Percentage Sampling Transformation

Applies to: SQL Server SSIS Integration Runtime in Azure Data Factory

The Percentage Sampling transformation creates a sample data set by selecting a percentage of the transformation input rows. The sample data set is a random selection of rows from the transformation input, to make the resultant sample representative of the input.

Note

In addition to the specified percentage, the Percentage Sampling transformation uses an algorithm to determine whether a row should be included in the sample output. This means that the number of rows in the sample output may not exactly reflect the specified percentage. For example, specifying 10 percent for an input data set that has 25,000 rows may not generate a sample with 2,500 rows; the sample may have a few more or a few less rows.

The Percentage Sampling transformation is especially useful for data mining. By using this transformation, you can randomly divide a data set into two data sets: one for training the data mining model, and one for testing the model.

The Percentage Sampling transformation is also useful for creating sample data sets for package development. By applying the Percentage Sampling transformation to a data flow, you can uniformly reduce the size of the data set while preserving its data characteristics. The test package can then run more quickly because it uses a small, but representative, data set.

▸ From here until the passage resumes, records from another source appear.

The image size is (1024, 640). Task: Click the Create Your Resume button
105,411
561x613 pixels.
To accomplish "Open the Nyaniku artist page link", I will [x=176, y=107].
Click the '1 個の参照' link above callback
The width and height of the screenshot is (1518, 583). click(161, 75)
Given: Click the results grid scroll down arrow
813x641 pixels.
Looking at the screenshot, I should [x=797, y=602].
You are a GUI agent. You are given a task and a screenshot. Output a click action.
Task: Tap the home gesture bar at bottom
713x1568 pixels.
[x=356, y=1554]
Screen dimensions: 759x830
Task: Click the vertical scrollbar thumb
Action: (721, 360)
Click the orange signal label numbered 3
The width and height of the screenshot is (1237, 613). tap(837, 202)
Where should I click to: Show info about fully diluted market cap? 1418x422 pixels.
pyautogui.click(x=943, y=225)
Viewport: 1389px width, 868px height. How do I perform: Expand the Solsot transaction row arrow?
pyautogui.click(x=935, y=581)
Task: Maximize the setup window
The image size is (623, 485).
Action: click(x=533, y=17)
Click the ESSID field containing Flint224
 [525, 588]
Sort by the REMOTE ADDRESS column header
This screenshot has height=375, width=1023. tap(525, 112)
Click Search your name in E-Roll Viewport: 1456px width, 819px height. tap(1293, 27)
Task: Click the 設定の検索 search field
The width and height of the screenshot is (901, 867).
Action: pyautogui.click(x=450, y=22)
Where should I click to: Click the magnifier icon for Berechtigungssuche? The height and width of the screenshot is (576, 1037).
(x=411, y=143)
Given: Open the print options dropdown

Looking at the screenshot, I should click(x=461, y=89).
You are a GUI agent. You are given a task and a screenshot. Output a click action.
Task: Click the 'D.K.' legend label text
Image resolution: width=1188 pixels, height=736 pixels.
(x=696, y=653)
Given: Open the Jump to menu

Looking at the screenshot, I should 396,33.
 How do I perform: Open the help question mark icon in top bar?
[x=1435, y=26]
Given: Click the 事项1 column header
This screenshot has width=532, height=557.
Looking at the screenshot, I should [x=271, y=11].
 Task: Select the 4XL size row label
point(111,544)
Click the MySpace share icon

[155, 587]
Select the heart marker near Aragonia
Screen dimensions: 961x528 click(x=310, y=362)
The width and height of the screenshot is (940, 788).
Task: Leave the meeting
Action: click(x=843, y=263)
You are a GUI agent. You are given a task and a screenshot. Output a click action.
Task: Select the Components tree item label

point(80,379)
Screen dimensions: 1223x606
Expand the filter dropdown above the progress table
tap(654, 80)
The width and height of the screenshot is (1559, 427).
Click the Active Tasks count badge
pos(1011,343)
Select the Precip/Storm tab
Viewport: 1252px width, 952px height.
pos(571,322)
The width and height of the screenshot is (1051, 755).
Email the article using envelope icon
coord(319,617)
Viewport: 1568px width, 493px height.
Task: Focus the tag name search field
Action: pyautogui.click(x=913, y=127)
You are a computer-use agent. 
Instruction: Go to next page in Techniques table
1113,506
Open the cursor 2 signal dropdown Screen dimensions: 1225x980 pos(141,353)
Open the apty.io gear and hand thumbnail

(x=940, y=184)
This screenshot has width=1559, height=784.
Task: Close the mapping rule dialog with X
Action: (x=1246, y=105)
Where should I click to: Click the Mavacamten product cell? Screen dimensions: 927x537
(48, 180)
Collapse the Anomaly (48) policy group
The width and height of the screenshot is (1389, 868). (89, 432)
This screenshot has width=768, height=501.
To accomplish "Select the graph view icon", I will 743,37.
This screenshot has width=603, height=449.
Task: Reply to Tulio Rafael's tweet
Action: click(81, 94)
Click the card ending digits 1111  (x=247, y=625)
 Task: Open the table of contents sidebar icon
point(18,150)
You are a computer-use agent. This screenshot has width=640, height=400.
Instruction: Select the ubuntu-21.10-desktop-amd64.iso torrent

Configuration the Percentage Sampling Transformation

You can specify a sampling seed to modify the behavior of the random number generator that the transformation uses to select rows. If the same sampling seed is used, the transformation always creates the same sample output. If no seed is specified, the transformation uses the tick count of the operating system to create the random number. Therefore, you might choose to use a standard seed when you want to verify the transformation results during the development and testing of a package, and then change to use a random seed when the package is moved into production.

This transformation is similar to the Row Sampling transformation, which creates a sample data set by selecting a specified number of the input rows. For more information, see Row Sampling Transformation.

The Percentage Sampling transformation includes the SamplingValue custom property. This property can be updated by a property expression when the package is loaded. For more information, see Integration Services (SSIS) Expressions, Use Property Expressions in Packages, and Transformation Custom Properties.

The transformation has one input and two outputs. It does not support an error output.

You can set properties through SSIS Designer or programmatically.

The Advanced Editor dialog box reflects the properties that can be set programmatically. For more information about the properties that you can set in the Advanced Editor dialog box or programmatically, click one of the following topics:

For more information about how to set properties, see Set the Properties of a Data Flow Component.

Percentage Sampling Transformation Editor

Use the Percentage Sampling Transformation Editor dialog box to split part of an input into a sample using a specified percentage of rows. This transformation divides the input into two separate outputs.

Options

Percentage of rows
Specify the percentage of rows in the input to use as a sample.

The value of this property can be specified by using a property expression.

Sample output name
Provide a unique name for the output that will include the sampled rows. The name provided will be displayed within the SSIS Designer.

Unselected output name
Provide a unique name for the output that will contain the rows excluded from the sampling. The name provided will be displayed within the SSIS Designer.

Use the following random seed
Specify the sampling seed for the random number generator that the transformation uses to create a sample. This is only recommended for development and testing. The transformation uses the Microsoft Windows tick count if a random seed is not specified.